Monday, February 25, 2013

Massive revision done for my upcoming adult fantasy/thriller

It took a few weeks (I actually lost count) but I've managed a full rewrite/revision of my novel. Right now, it sits at 90k words. This is actually going to be a sort of short blog posting, since I don't have much to say. I've decided I'll try and chronicle things as I go, so maybe this one is more for me.

Instead of leaving most everyone alive, I actually fused two chapters, killed off an entire city, and did massive overhauls on Ana's character.

I've cut Dahlia's 'life span' from four months to four weeks.

What do people think of 'and'. I know if it's used too much, it becomes repeditive, but sometimes it can't be helped. I've done a lot of restructuring, but cutting it out entirely isn't a great option either. Is it just one of those words most people don't worry about, or do you strive to get rid of as many as possible?

Saturday, February 16, 2013

The power of why

Why is a powerful question. It has the power to add depth to a story, but it can also yank the reader right out of it. Just take a look at the Avengers movie for an example of this.

During the story, Bruce Banner loses control and becomes the Hulk. He goes on a rampage, attempts to kill Black Widow, and shows us he's got no control over that side of himself. Yet later, when they have to fight the aliens called out by Loki, we see Bruce transform at will, and he's suddenly able to control Hulk.

Bad storytelling. We never see what brings this change on, so we have nothing to speculate. We can only assume the drop made him land on his had, giving him some insight he wouldn't normally have. Hard to say. But in any case the only answer one can gather is it happened because the story demanded it.

Fixing the issue in your own story can range from simple to impossible. The first step is identifying the issue. Once you do that, you just have to develop something that makes sense.

Good "why"moments have to draw the reader in. These are often most used in mystery novels. So I'd like to start a little discussion. What are the best "why" moments you've ever seen, and why do you think they work so well?

Sunday, February 10, 2013

The Cannabalistic Muse

Isn't that how it seems sometimes? Writers start with a plethora of muses, who whisper little ideas. Then they all merge. We find ourselves writing the same kind of stories over and over. Not that that's bad. Whatever works, right? But writers need to challenge themselves. If you get stuck in a niche, eventually your stories will be predictable. Once your muse turns cannabal, gobbling up all your other muses, you're eventually left with one muse telling you "write this story with these elements". My fantasy muse gobbled up my thriller muse. Now she insists that all I should write are fantasy thrillers.

Well, it's time to seperate them. Muses aren't like humans. Even when they turn cannabal, you can make them cough the poor absorbed muse up (eventually).

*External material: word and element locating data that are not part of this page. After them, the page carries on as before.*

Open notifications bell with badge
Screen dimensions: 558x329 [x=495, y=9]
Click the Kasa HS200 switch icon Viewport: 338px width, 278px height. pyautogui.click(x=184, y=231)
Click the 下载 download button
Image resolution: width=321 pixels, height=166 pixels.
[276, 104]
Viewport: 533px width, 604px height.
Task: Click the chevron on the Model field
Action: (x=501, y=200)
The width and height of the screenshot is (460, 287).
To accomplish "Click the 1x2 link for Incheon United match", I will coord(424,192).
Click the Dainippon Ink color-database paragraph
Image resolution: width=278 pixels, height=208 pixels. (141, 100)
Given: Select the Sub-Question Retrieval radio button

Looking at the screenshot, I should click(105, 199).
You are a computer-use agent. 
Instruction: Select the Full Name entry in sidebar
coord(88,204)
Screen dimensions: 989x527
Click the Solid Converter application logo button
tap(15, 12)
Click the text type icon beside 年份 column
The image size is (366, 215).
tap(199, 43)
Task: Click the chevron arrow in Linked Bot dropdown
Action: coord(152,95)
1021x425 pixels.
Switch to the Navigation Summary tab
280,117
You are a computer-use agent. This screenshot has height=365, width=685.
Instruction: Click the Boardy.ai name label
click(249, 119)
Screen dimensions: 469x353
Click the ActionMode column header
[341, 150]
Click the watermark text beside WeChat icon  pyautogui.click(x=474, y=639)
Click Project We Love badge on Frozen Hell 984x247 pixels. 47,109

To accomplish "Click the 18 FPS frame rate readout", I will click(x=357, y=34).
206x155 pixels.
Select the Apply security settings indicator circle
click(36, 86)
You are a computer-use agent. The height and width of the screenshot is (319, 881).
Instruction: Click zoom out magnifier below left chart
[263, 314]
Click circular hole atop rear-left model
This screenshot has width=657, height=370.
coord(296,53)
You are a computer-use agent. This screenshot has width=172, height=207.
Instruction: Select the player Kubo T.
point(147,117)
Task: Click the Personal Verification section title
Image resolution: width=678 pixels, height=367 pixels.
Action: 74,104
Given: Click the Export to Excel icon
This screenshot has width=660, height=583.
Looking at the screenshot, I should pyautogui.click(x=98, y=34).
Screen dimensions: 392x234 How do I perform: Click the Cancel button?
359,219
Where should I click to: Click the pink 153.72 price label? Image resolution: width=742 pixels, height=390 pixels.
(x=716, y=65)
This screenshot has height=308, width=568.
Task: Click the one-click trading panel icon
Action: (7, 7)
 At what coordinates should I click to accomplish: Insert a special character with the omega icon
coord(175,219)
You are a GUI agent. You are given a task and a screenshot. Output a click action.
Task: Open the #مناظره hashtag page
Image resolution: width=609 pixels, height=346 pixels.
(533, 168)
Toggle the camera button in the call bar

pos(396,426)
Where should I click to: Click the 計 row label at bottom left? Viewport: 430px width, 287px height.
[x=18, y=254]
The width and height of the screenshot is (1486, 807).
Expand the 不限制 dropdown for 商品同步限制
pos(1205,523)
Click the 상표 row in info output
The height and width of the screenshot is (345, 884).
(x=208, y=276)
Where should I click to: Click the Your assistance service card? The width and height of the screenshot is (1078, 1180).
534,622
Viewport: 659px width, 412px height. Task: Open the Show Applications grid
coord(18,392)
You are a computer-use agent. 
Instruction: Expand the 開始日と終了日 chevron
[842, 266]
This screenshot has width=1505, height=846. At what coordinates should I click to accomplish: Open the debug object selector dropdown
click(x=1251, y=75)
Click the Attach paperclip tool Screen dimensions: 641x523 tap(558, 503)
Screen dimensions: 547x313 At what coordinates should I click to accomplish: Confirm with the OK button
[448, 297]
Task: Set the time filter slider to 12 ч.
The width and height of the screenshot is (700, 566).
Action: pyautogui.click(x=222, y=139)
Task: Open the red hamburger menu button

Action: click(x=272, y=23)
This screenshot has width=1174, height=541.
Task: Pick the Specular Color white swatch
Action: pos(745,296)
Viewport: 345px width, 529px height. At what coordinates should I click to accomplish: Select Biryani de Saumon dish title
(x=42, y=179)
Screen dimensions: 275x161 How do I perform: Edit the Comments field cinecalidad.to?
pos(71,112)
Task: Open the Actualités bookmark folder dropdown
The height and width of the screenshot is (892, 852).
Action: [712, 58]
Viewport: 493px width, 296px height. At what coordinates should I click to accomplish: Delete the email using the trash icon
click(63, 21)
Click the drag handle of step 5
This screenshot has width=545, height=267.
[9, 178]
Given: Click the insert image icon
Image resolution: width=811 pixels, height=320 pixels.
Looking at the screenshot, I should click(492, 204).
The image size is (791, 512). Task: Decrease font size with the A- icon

Doesn't mean they're going to like it, though! Here's the best method.

What do you write? For example, I write (as I said) fantasy thrillers. In order to get Fantasy to cough up poor Thriller, I've decided to take on side projects that involve Fantasy and GLBT muses. Don't worry Thriller, you'll be out of there in no time!

But why seperate them? Well, as I said: Predictability. Sometimes it's good. It gives the reader some assurance that you aren't going to shock them with things they don't want to read. But it also means that you're eventually going to get bored. There's nothing sadder than a writer bored of their own stories! So my advice, if you find yourself writing the same stuff over and over, is to do what you're worst at. Bad at fantasy? Write a fantasy! It doesn't need to get published (unless in the end you decide it's much better than you thought it would be) but it will, in the long-run, give you better scope as a writer. Keep your primary muses, but adopt a few others as well. You never know when certain elements you think you're bad at will come in handy in your story.